*Instructions for the task*
The listing below contains a span that opens with the line containing "Image resolution: width=1920 pixels, height=913" and closes with the line containing "Click the underline". Return that span exactly.

*Raw data*
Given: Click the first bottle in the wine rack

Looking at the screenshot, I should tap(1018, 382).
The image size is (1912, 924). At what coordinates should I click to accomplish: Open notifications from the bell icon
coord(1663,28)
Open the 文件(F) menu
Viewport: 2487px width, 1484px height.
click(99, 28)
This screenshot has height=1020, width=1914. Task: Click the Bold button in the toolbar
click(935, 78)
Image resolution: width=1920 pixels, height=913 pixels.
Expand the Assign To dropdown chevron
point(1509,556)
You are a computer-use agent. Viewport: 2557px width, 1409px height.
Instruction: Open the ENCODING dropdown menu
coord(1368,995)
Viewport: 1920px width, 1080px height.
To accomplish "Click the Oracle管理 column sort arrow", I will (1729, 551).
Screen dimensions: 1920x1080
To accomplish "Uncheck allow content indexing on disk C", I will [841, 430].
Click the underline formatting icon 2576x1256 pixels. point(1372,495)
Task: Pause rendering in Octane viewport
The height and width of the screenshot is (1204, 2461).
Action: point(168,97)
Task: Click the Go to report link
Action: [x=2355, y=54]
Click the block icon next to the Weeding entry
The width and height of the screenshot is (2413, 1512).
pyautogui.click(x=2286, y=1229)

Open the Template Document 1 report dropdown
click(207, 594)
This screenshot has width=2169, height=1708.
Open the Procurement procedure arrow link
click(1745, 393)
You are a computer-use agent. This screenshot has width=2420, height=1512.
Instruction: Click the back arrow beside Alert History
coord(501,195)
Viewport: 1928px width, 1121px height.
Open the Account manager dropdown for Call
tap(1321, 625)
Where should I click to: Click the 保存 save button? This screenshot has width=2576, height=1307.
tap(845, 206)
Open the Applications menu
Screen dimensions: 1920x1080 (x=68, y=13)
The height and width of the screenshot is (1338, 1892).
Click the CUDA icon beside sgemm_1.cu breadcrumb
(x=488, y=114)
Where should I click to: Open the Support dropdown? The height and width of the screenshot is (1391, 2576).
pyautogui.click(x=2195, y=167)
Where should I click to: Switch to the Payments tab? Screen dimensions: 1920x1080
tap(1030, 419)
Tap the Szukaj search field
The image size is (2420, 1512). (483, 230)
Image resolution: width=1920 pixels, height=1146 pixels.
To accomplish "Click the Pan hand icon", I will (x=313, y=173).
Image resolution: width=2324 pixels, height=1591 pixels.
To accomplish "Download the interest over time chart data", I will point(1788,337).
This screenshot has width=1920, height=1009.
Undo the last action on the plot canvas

*Answer section*
Image resolution: width=1920 pixels, height=913 pixels.
Expand the Assign To dropdown chevron
point(1509,556)
You are a computer-use agent. Viewport: 2557px width, 1409px height.
Instruction: Open the ENCODING dropdown menu
coord(1368,995)
Viewport: 1920px width, 1080px height.
To accomplish "Click the Oracle管理 column sort arrow", I will (1729, 551).
Screen dimensions: 1920x1080
To accomplish "Uncheck allow content indexing on disk C", I will [841, 430].
Click the underline formatting icon 2576x1256 pixels. point(1372,495)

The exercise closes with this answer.